Assigned task
Pictures stay out of the copy. Everything else in the records must be repeated exactly.

Input
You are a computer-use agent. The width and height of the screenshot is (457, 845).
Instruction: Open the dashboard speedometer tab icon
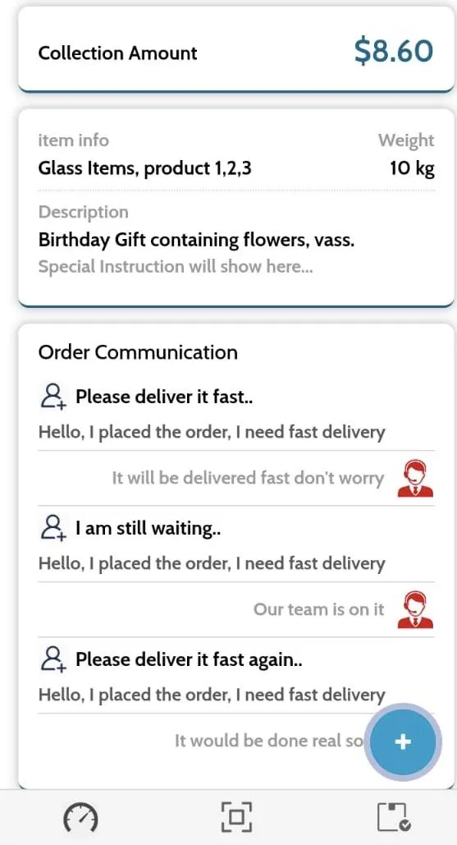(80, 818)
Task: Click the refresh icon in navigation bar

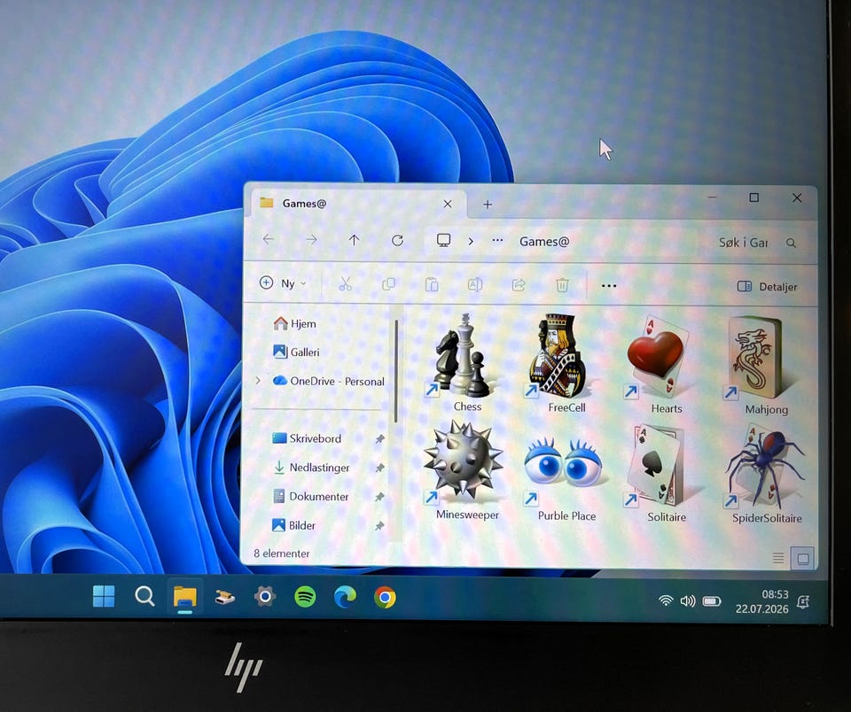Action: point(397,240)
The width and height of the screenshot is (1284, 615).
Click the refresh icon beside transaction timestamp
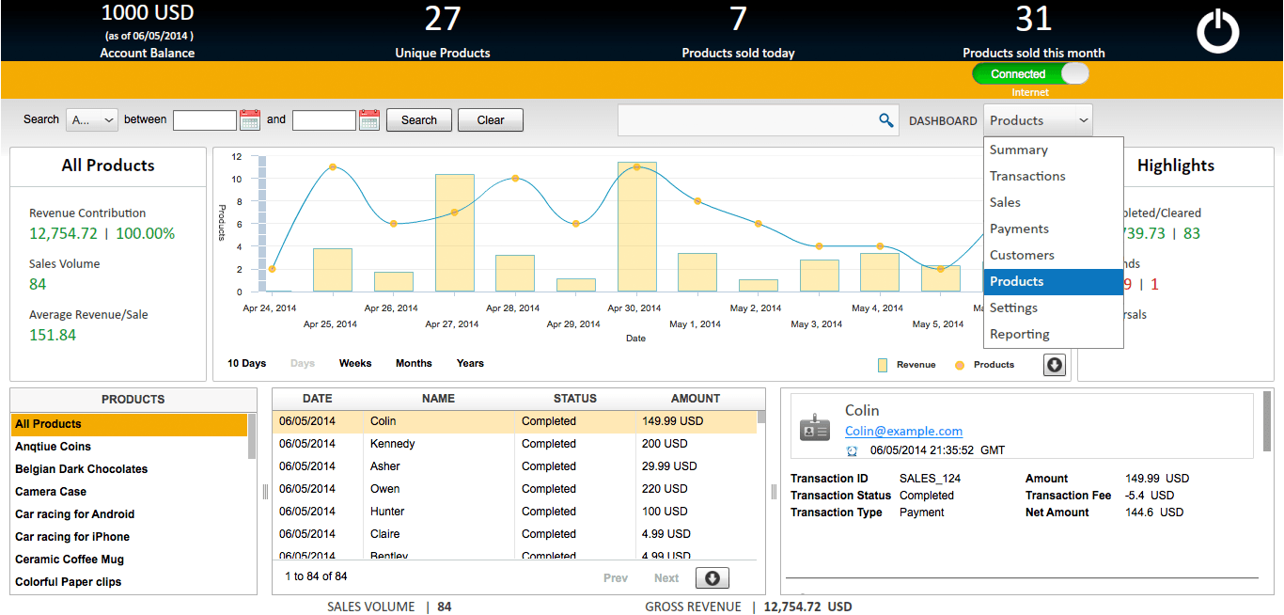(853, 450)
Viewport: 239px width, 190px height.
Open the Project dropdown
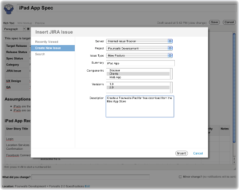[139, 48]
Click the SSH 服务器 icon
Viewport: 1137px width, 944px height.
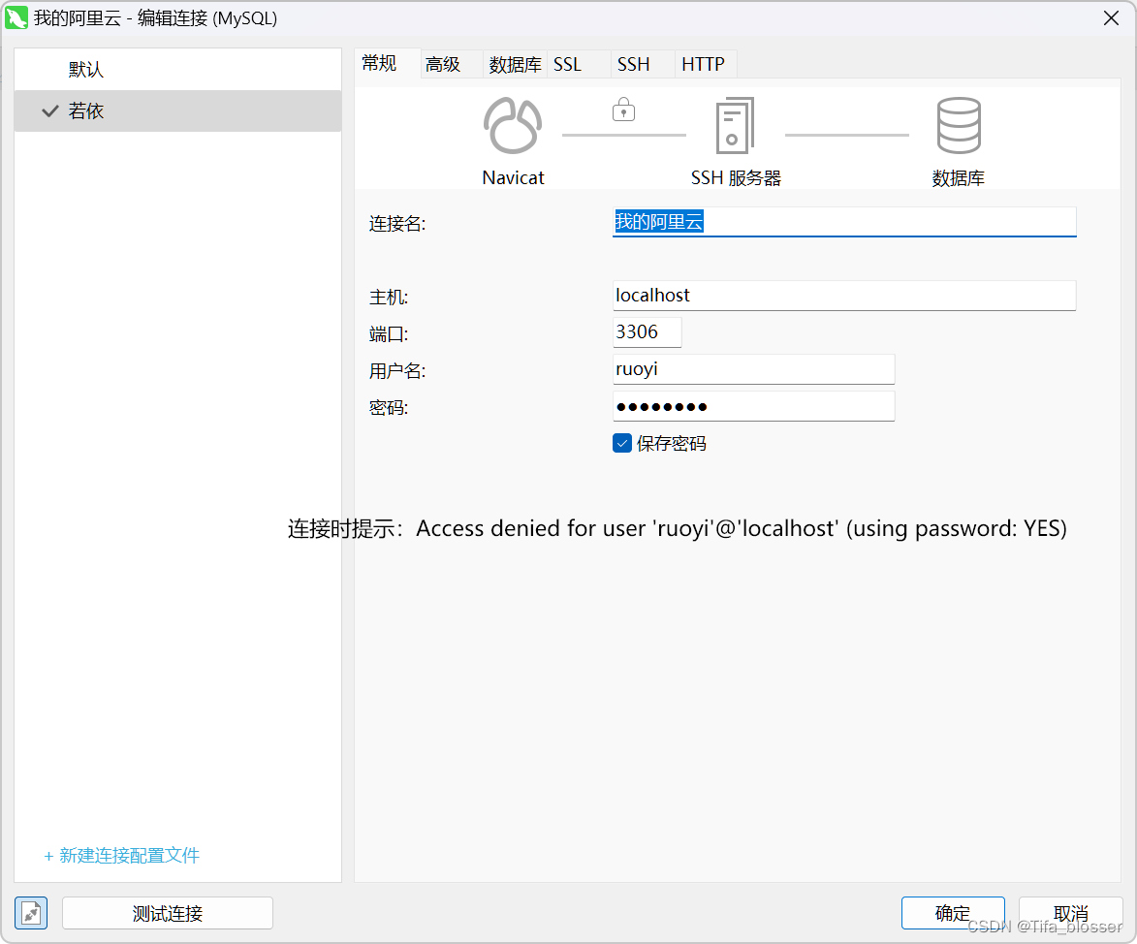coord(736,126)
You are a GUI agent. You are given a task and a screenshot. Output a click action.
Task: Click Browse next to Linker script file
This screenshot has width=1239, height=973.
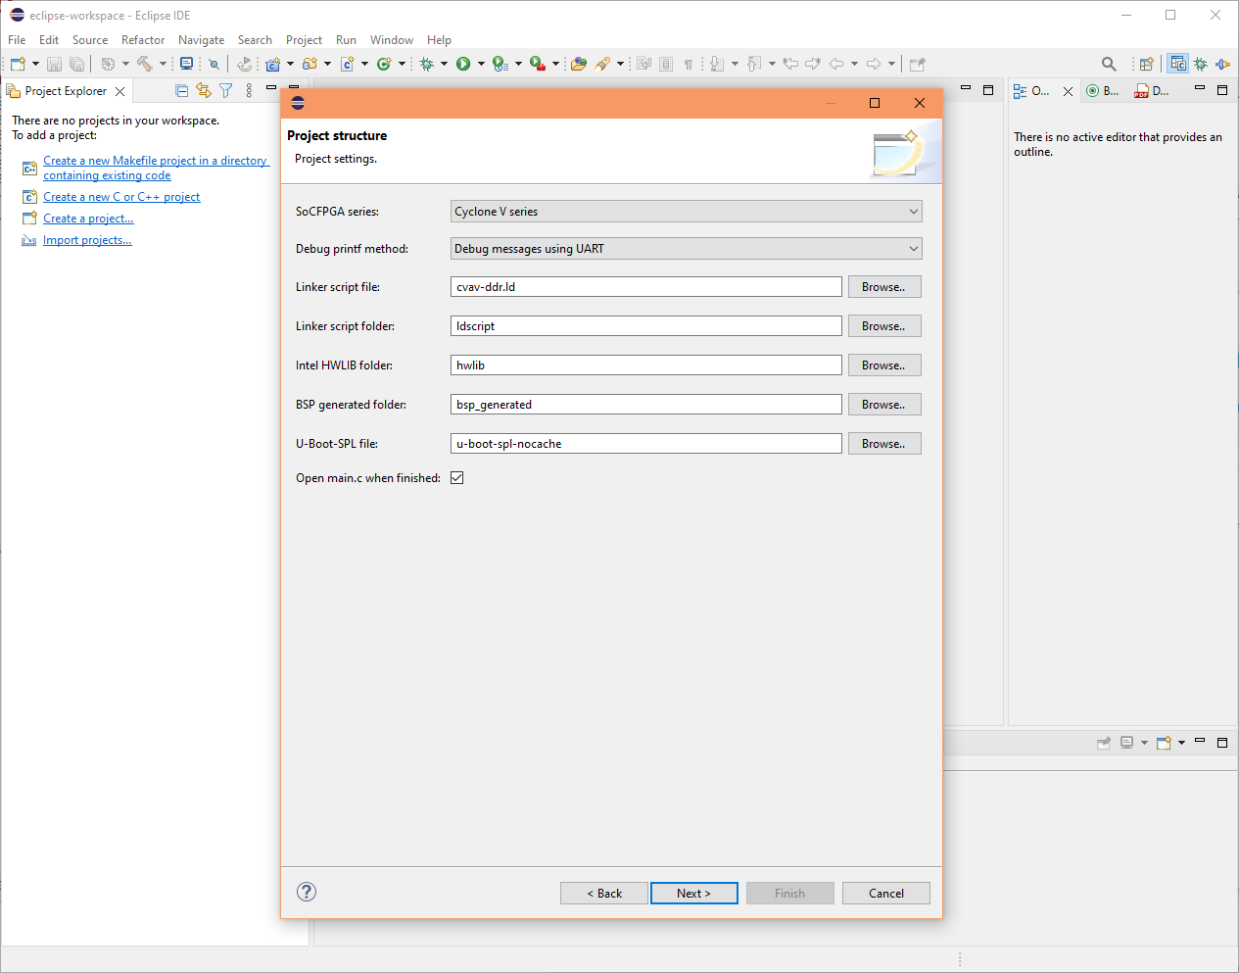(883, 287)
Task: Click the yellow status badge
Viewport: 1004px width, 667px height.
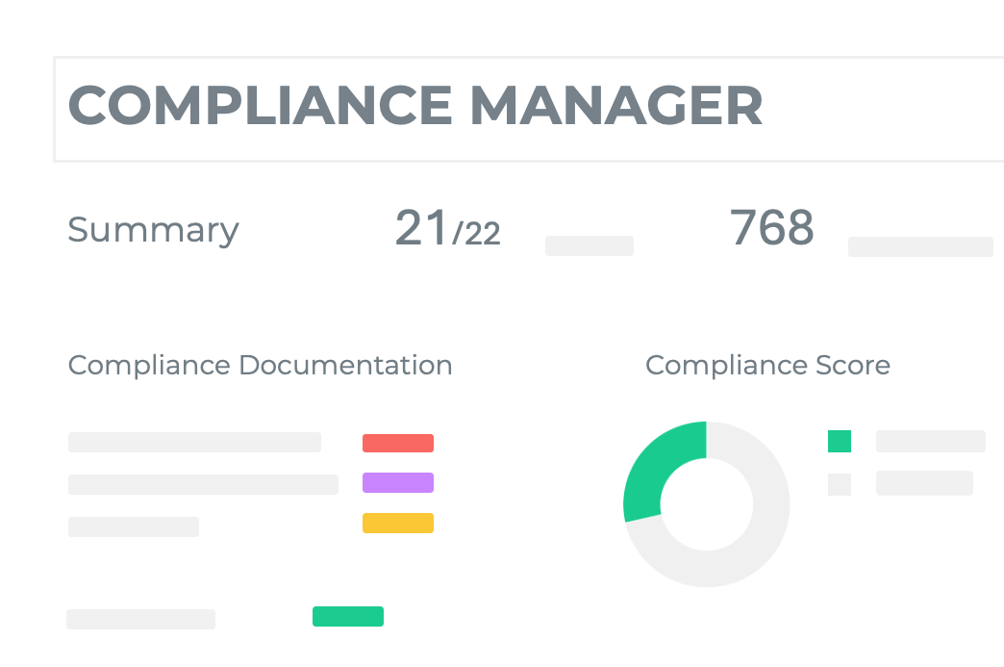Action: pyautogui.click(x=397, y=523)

Reply
You are a computer-use agent. The width and height of the screenshot is (457, 845).
Instruction: Open the dashboard speedometer tab icon
(80, 818)
Task: Click the refresh icon in navigation bar

Action: point(397,240)
The width and height of the screenshot is (1284, 615).
Click the refresh icon beside transaction timestamp
(853, 450)
Viewport: 239px width, 190px height.
Open the Project dropdown
[139, 48]
Click the SSH 服务器 icon
Viewport: 1137px width, 944px height.
coord(736,126)
You are a GUI agent. You are given a task and a screenshot. Output a click action.
Task: Click Browse next to Linker script file
This screenshot has width=1239, height=973.
(883, 287)
Task: Click the yellow status badge
Viewport: 1004px width, 667px height.
Action: pyautogui.click(x=397, y=523)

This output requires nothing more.